The potential market for a new coronary diagnostic like this is huge—an estimated 9.2 million people underwent the standard MPI tests in 2005, CardioDx says. Those tests typically cost about $800, and take about three hours to yield results, Thomas says.
Today’s test results, for sure, will go toward helping the company make its case for broader adoption. Patients in the study were considered stable, but had symptoms suggesting they might have coronary artery disease—a warning sign for future heart attack or stroke. They gave blood samples for the CardioDx test, which analyzed the extent to which RNA from 23 genes was active or inactive. The patients then got the usual myocardial perfusion imaging (MPI). Both of those readouts were compared later with the gold standard diagnostic findings from invasive angiography or CT angiography.

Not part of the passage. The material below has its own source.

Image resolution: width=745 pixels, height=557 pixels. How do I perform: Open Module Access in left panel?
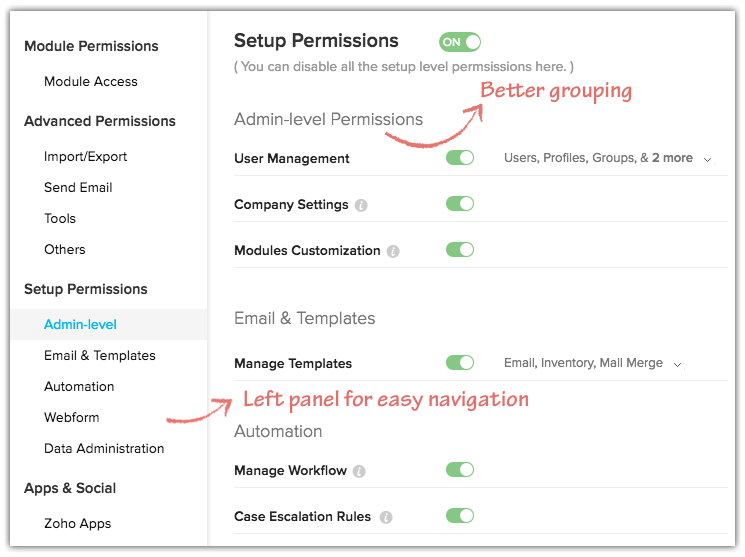point(91,81)
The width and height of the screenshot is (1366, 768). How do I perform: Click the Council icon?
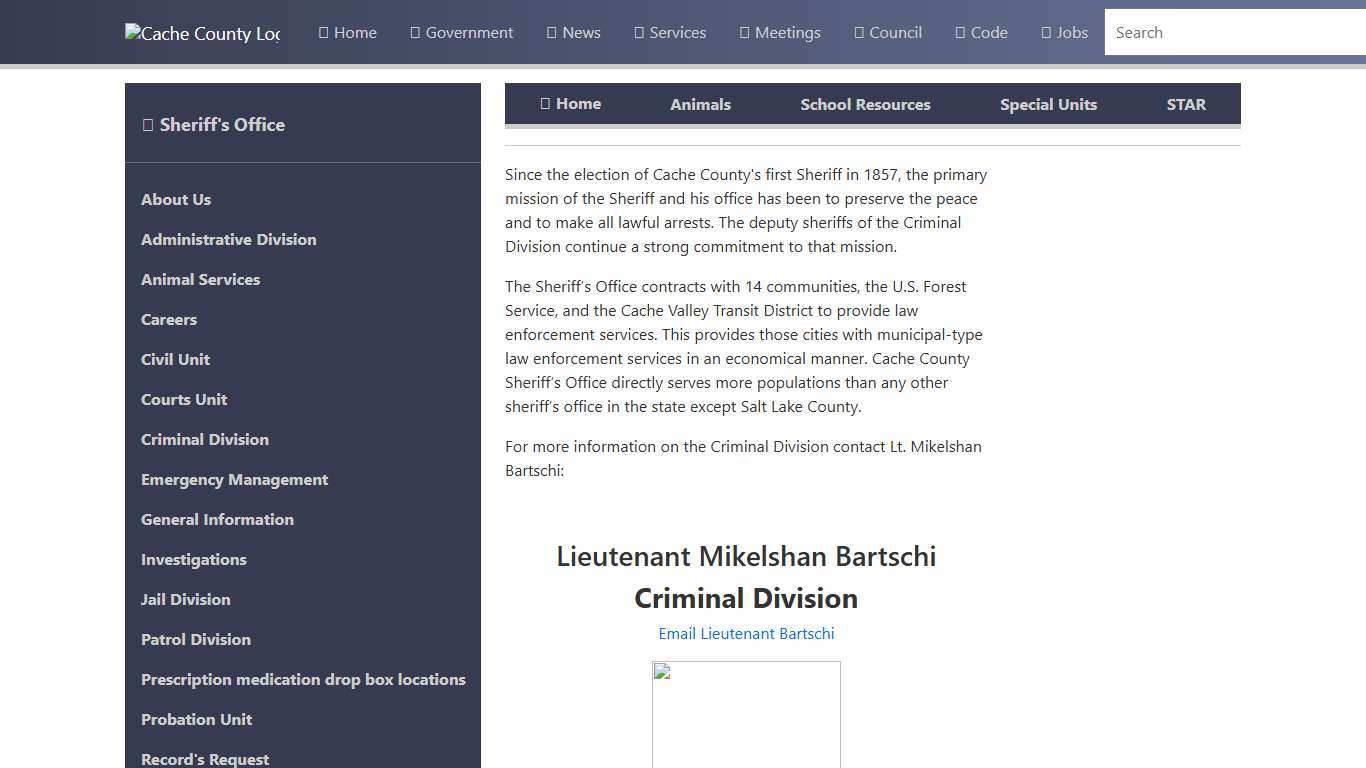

Researchers found that the new test was superior to MPI in what’s known as negative predictive value, which helps doctors rule out coronary artery disease. The CardioDx test was able to rule out coronary artery disease 96 percent of the time, compared with 88 percent of the time for MPI imaging. The difference was statistically significant.
The CardioDx test separated patients into two categories—those with high or low probability of having coronary artery disease. Researchers found that 46 percent of patients had a low score, and 54 percent had a high score. The results meant the most for patients who have the low score, because for them, it means that 96 percent of the time they be confident they don’t have coronary artery disease, says CardioDx chief medical officer Mark Monane.

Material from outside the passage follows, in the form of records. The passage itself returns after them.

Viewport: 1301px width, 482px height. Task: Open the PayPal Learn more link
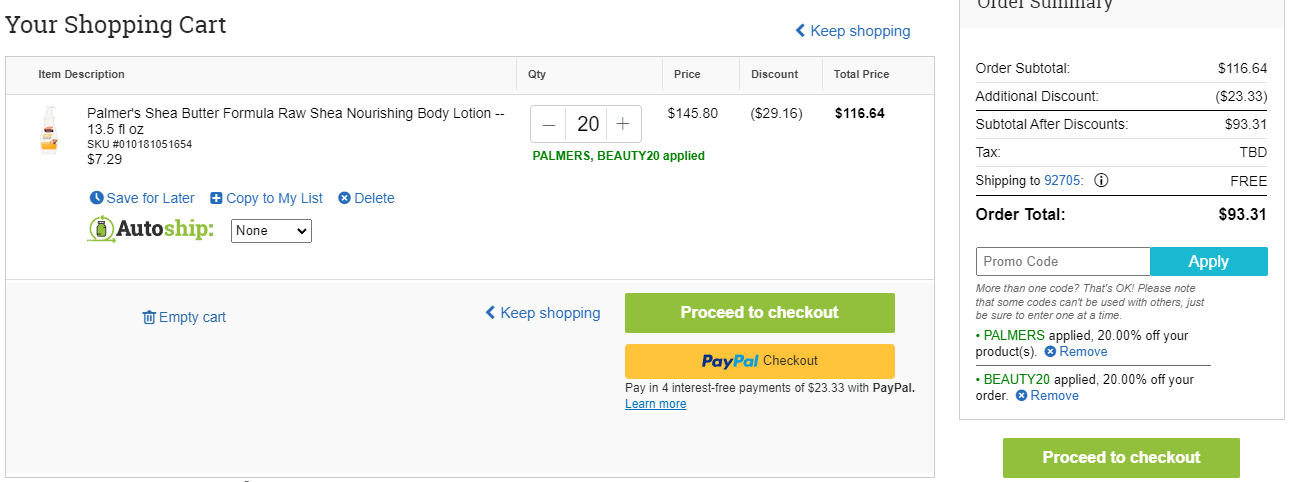click(x=656, y=404)
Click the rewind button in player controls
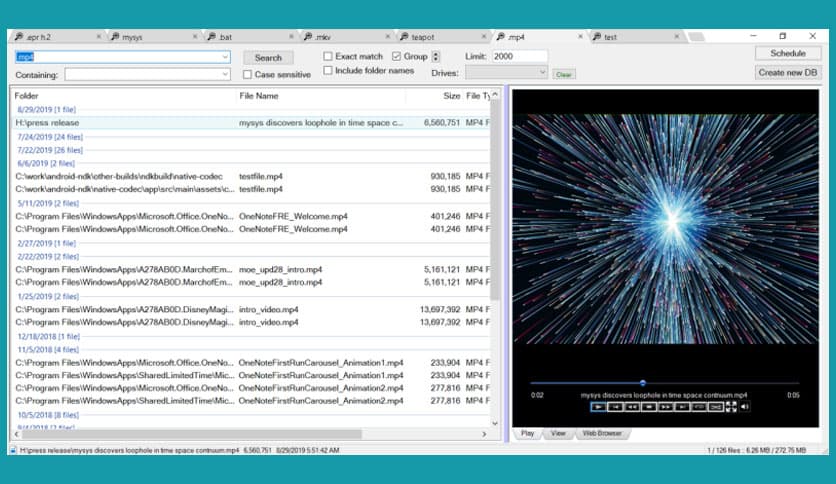This screenshot has width=836, height=484. click(632, 407)
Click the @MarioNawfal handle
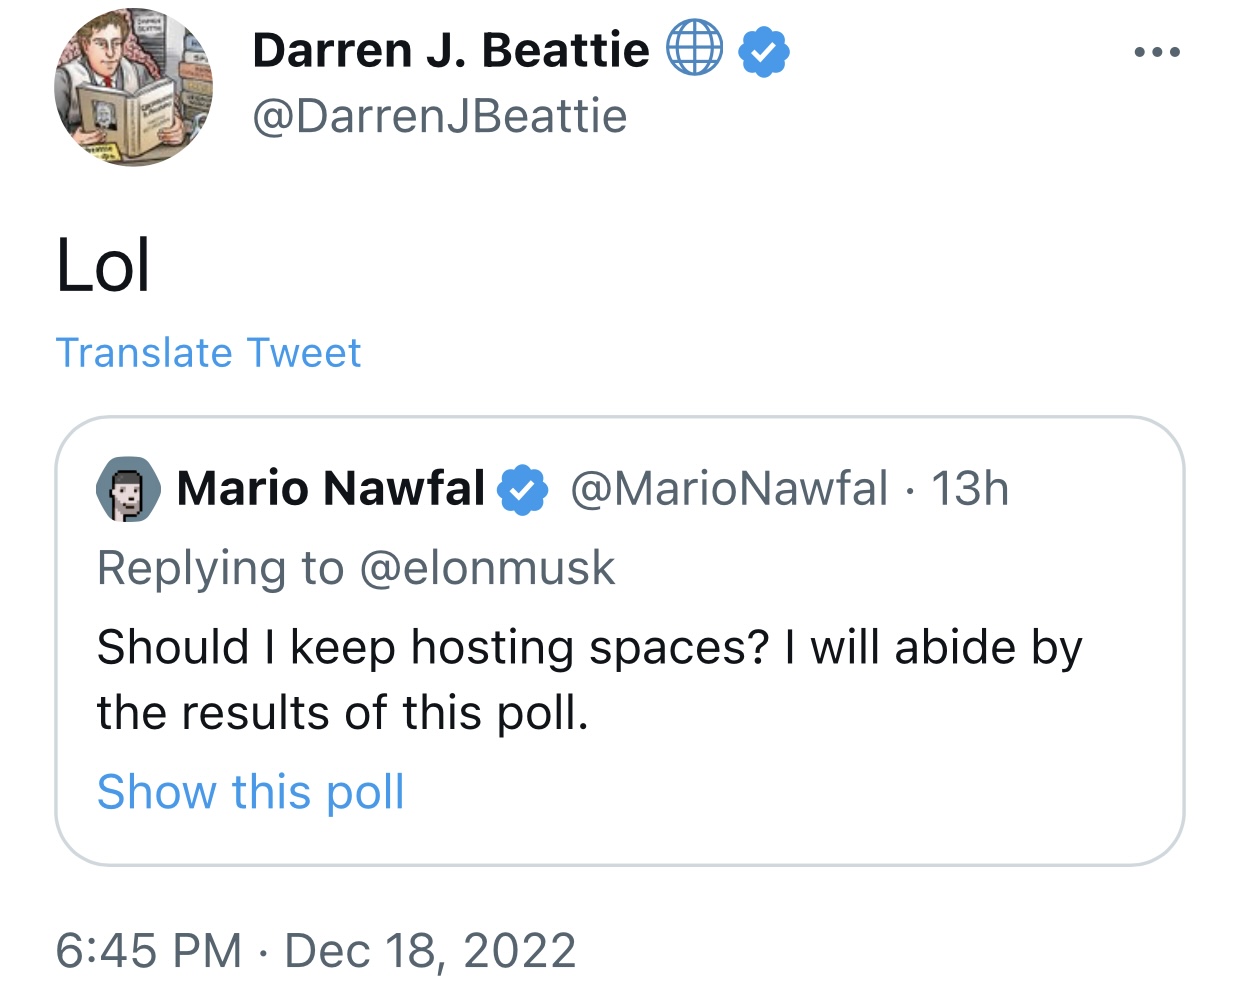Viewport: 1241px width, 1008px height. pyautogui.click(x=729, y=489)
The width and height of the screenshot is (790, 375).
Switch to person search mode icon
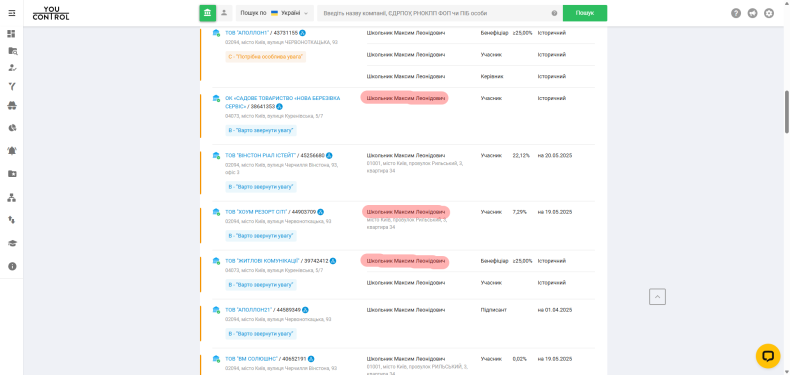coord(224,13)
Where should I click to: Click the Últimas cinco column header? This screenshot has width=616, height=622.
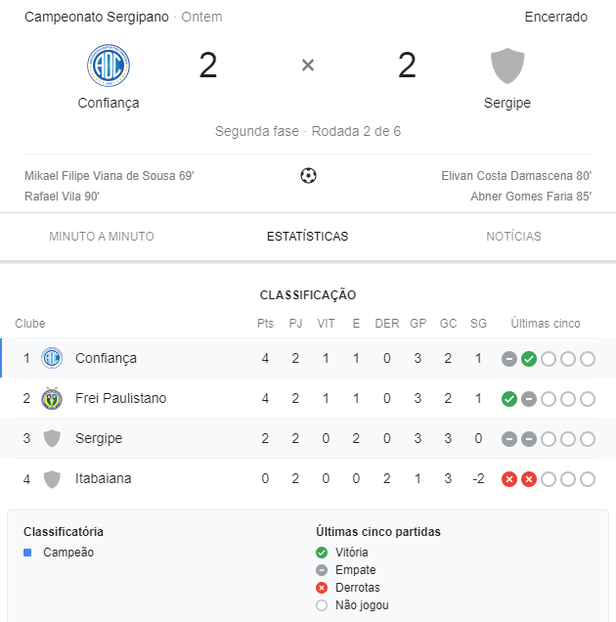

Still, there’s a fair bit of uncertainty among those with a high score. CardioDx suggests that those with a high score go on to get a follow-up MPI test, Monane says. By layering those two tests on top of each other, doctors can hope to weed out many more patients who would otherwise get unnecessary invasive coronary procedures, he says. Even so, by adding in the CardioDx test, a majority of patients (53 percent) are still expected to get invasive procedures when they don’t have coronary blockages, Monane says.
The CardioDx test has its limits. It can’t be used in emergency situations, because it only provides an answer in a 72-hour turnaround time from the company’s Palo Alto lab. It’s an open question whether in the real world, physicians who get a low score will trust the data, and forgo further tests that add costs. And it isn’t for patients with diabetes, who already have higher coronary risks, Monane says.

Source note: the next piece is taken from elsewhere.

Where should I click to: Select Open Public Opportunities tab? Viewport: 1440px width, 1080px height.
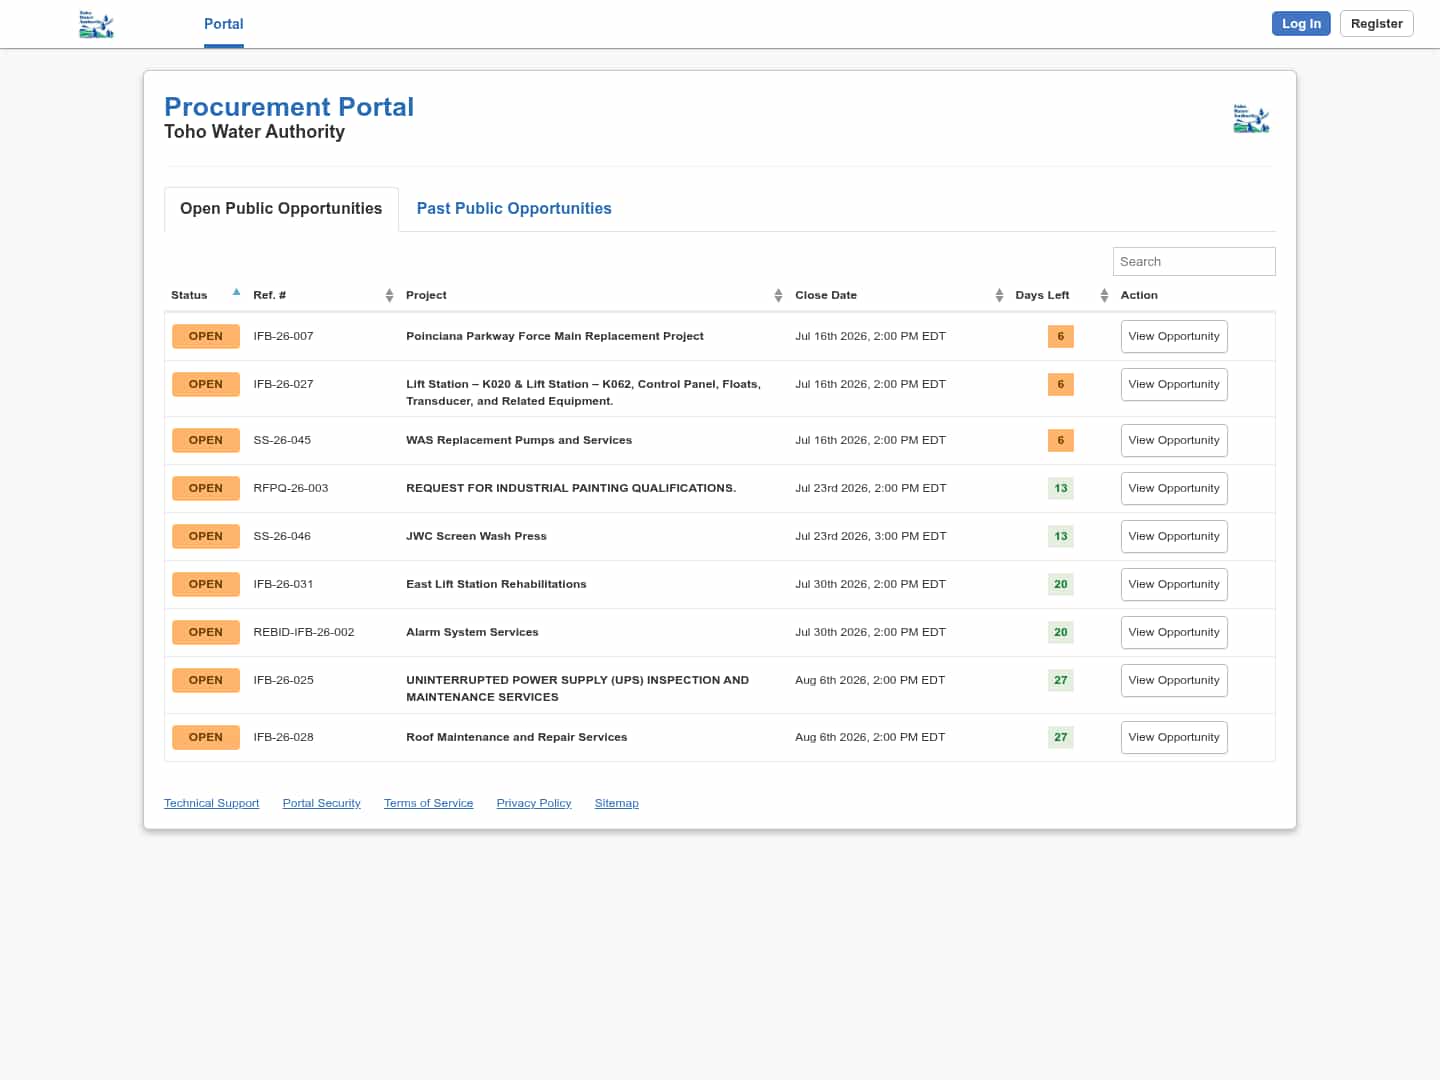tap(281, 208)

But today’s findings could help CardioDx appeal to a broad group of primary care physicians and cardiologists who are looking for ways to better diagnose chest pain in a convenient way.
“We think our test is validated, it’s easy to use, it’s a blood draw, it can be done immediately, and it doesn’t require people to go out and buy an expensive piece of equipment,” Monane says.
Thomas, who is presenting the results today at the American Heart Association meeting, said there is a lot of interest among his peers in the data. But it will take time before people start actually incorporating it into their practice. He isn’t sure whether it will reduce healthcare costs, because some doctors may like the technology enough to use it on broader groups of patients than intended. Further in the future, the technology could also find additional uses, like as a monitoring tool in clinical trials to see whether drugs like cholesterol-lowering statins are working or not, he said.
“Physicians will want to see other physicians using it, and want to see it embedded in clinical guidelines,” Thomas says. “This doesn’t change medicine tomorrow, but it’s one step in potentially changing heart care.”